Is your approach to AI implementation just leading you to 'build a faster horse'?
I’ve been having some really interesting conversations with companies recently whose approach to AI implementation is almost entirely technology-led. Automate this. Build a dashboard here. Install a chatbot.
It’s all very tech-focused, and to be clear, that approach isn’t entirely wrong. Every organisation has areas where using AI is a complete no-brainer: removing admin burden, cutting out low-value, time-consuming work, and freeing up people’s headspace to focus on what actually matters in their role.
However when the focus is only on technology, you run the risk of just ‘building a faster horse’.
What I mean by that is this: you’re optimising how your business operates today, based on the (flawed) assumption that the role of AI is simply to help you do the same things faster and more efficiently. In the short term, that’s fine - it’s a sensible defensive position.
The risk comes when companies start investing significant sums in AI without first understanding what’s happening in their wider industry, and how AI is reshaping the ecosystem they operate in.
This is the difference between a technology-led approach and a strategic one. One without the other doesn’t really work. In my view, the two have to run concurrently.

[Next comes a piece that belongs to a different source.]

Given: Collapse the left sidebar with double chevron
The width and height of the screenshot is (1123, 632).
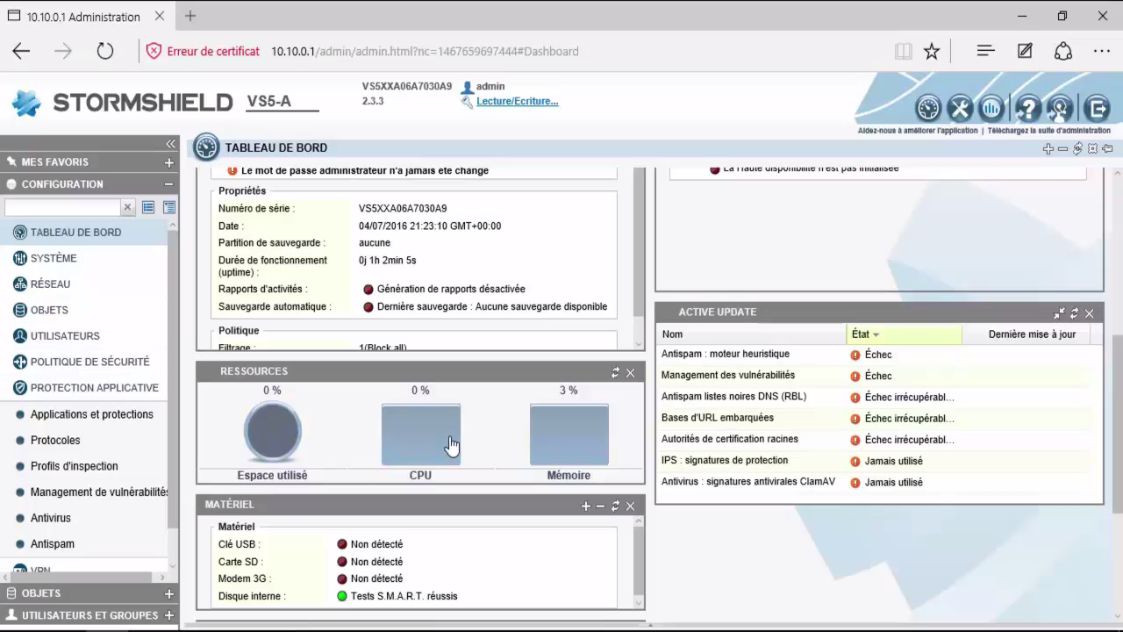Looking at the screenshot, I should [170, 144].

Yes, absolutely solve everyday problems with AI. Go after the easy wins: low cost, low risk, automating admin and routine work, but at the same time, you have to step back and look at the strategic picture.
If you don’t, you may miss the fact that the ground is shifting beneath you. You can end up building an increasingly efficient internal machine while failing to notice changes happening externally. What are the wider trends in the market? What’s happening at levels beyond your own organisation?

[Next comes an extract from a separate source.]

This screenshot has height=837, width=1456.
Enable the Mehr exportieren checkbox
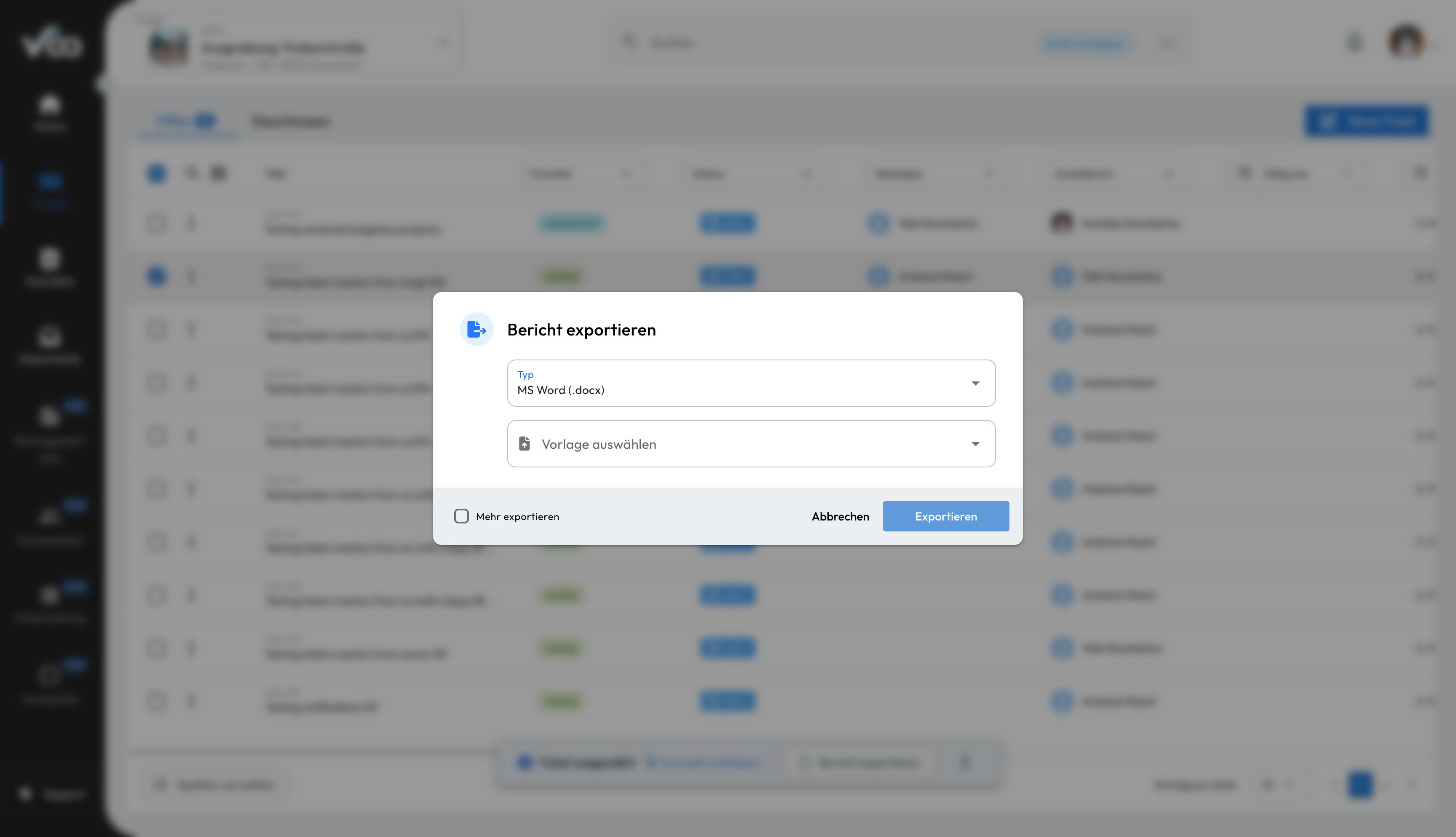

Many of the companies I work with are mid-sized, so it’s critical to look at what’s happening at multinational level in your industry, because those changes inevitably shape the ecosystem everyone else operates within.
One of the most interesting impacts of AI is that it can blur the lines of where companies choose to compete. The customers you serve today, under your current business model, may not be the customers you compete for in the future.

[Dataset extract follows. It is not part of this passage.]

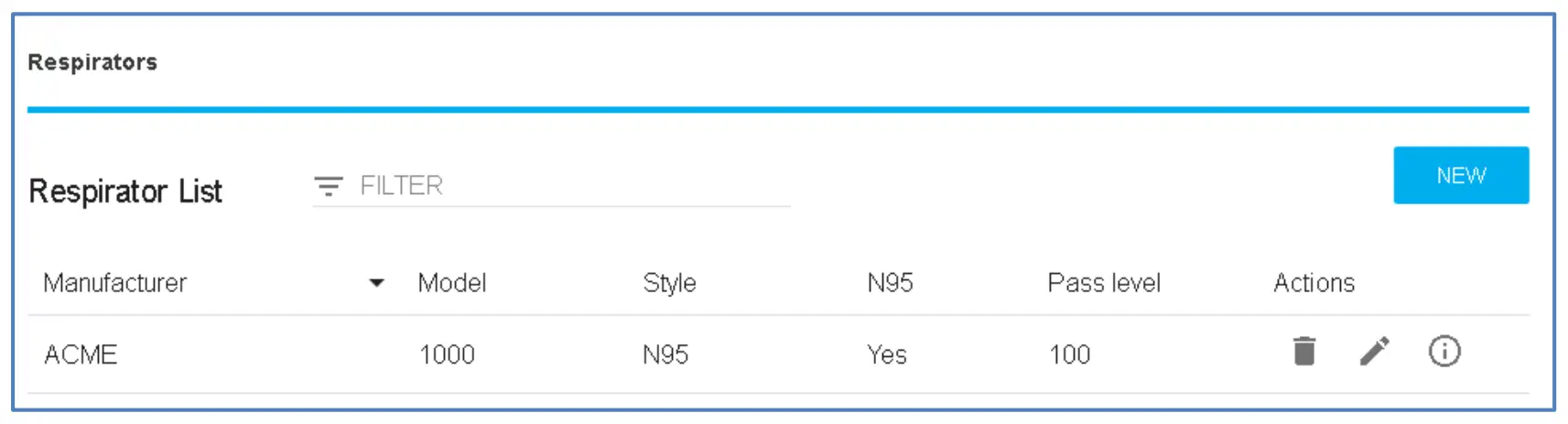The image size is (1568, 424).
Task: Click the Model column header
Action: [x=451, y=283]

That’s why a strategic approach matters. It’s about exploring where the market might go, looking at the trends and how the market is evolving, considering different scenarios, and asking: what if? If that scenario started to play out, what early signals would we see in the market that indicate a shift is underway? Strategy is about understanding where value is created, who owns it, and how decisions get made.
The tactical view cannot be separated from the strategic one, both are essential. The tactical use of AI is a defensive move: it protects your position in the market as it exists today. The strategic use of AI is about where you’ll be competing in two to five years’ time.
If longevity matters, if you want to build on your strengths and create future competitive advantage, strategy has to sit alongside technology from the very beginning. The question to ask yourself is ‘are we building capability or just speed’?